Exclusive: Skills body CITB puts restructure that could have cost up to £7m on the ‘back burner’ amid mounting problems
The industry’s skills council has shelved its multimillion-pound modernisation drive amid mounting problems including a lack of government support, Building can reveal.
The CITB, which is mainly funded by industry firms through a levy, but is overseen by the Department for Business Innovation and Skills (BIS), had planned a major restructure dubbed Project Orion.
The initiative, which CITB says could have eventually cost up to £7m, included creating a separate commercial training business to compete with private sector training providers.
Last year, CITB chairman James Wates said Project Orion would allow the CITB to be “more commercial and more agile in terms of competing”. “[Organisations] need to be agile or you get left behind,” he said.
But this week, Wates told Building that Project Orion had been “put on the back burner” amid the departure of CITB chief executive Mark Farrar last month.
A CITB spokesperson said around £200k had been spent on Orion so far and added that “one of the reasons for drawing Orion to a halt was that the ultimate cost was judged to be far too expensive”.
Project Orion, signed off by the CITB board in late 2011, was intended to span several years and allow the organisation to provide a more holistic service to the industry with money raised by the new commercial arm ploughed back into developing this service.
But Building understands that BIS opposed the commercial operation because of the risk to taxpayers’ money.
A member of the CITB board, who did not wish to be named, also claimed Orion was “all over the place” from the outset.
“The problem was they never kept it simple,” he said. “They spent a fortune on external agencies and it just crashed.”
The revelation that Orion has been shelved comes at a crucial time given that the CITB is facing a review by BIS next month for the first time in three years.
Commenting on the view of BIS, Wates said: “I don’t think they were objecting but they were acting with due caution. They see their role as ensuring that public money is well spent. We have had the argument with them that this isn’t public money but industry money.”
Wates said that halting Orion would lead to further financial costs but declined to estimate these. He said the body still wanted to put in place a restructuring programme but that said this would not take place until a permanent chief executive has been appointed.
The organisation’s annual report and accounts for 2012, published this week, revealed that the IT improvement part of the modernisation drive has also been halted, with individual elements “abandoned”, resulting in a write-off of £1.6m.
Erika Stoddart, the CITB’s director of corporate services who was in charge of the IT programme, has resigned with effect from next month, according to the annual report.
Wates said: “It’s disappointing because everyone knows IT projects have the tendency to go slightly awry and this one did.”
He added the CITB is in good financial shape and retains the support of the industry.

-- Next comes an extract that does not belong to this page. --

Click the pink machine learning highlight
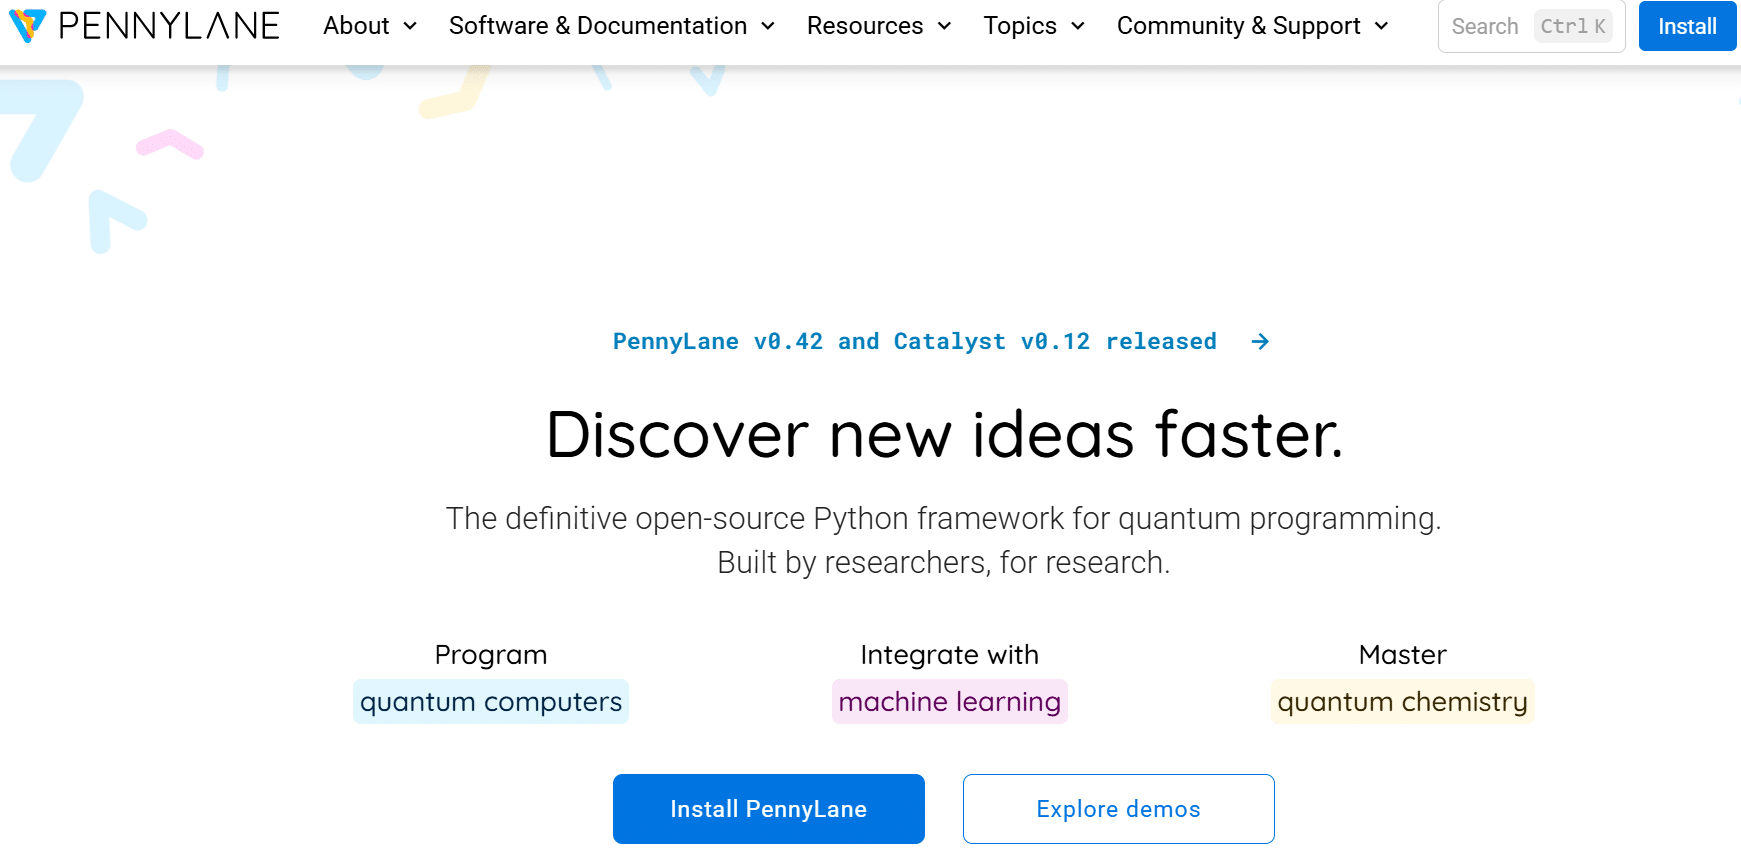This screenshot has height=854, width=1741. click(949, 701)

“But [CITB] could be better and it is always our intention to make it better,” he said.
He said the board was now more involved and that William Burton, interim chief executive, will “keep the wheels turning” until a permanent chief executive is appointed, ideally before the end
of the year.
A BIS spokesperson said “the decision to suspend the Orion programme was one taken by the CITB-ConstructionSkills Board.”
CITB in numbers
Key points from the CITB’s 2012 annual report and accounts:
- Levy income static at £144m
- Funding from government down 35% to £9m
- Net assets of £125m, up 24% from previous year
- Grants paid to employers £1m less than forecast due to “greater than anticipated decline in training activity”
- Value of the CITB’s freehold properties down by £5m after valuation
- Total pay package of highest earning executive, Mark Farrar, up 4% to £232,000
- Wates’ £22,000 remuneration waived by the chairman “in favour of an award to the employer making the most innovative contribution to low-carbon construction”.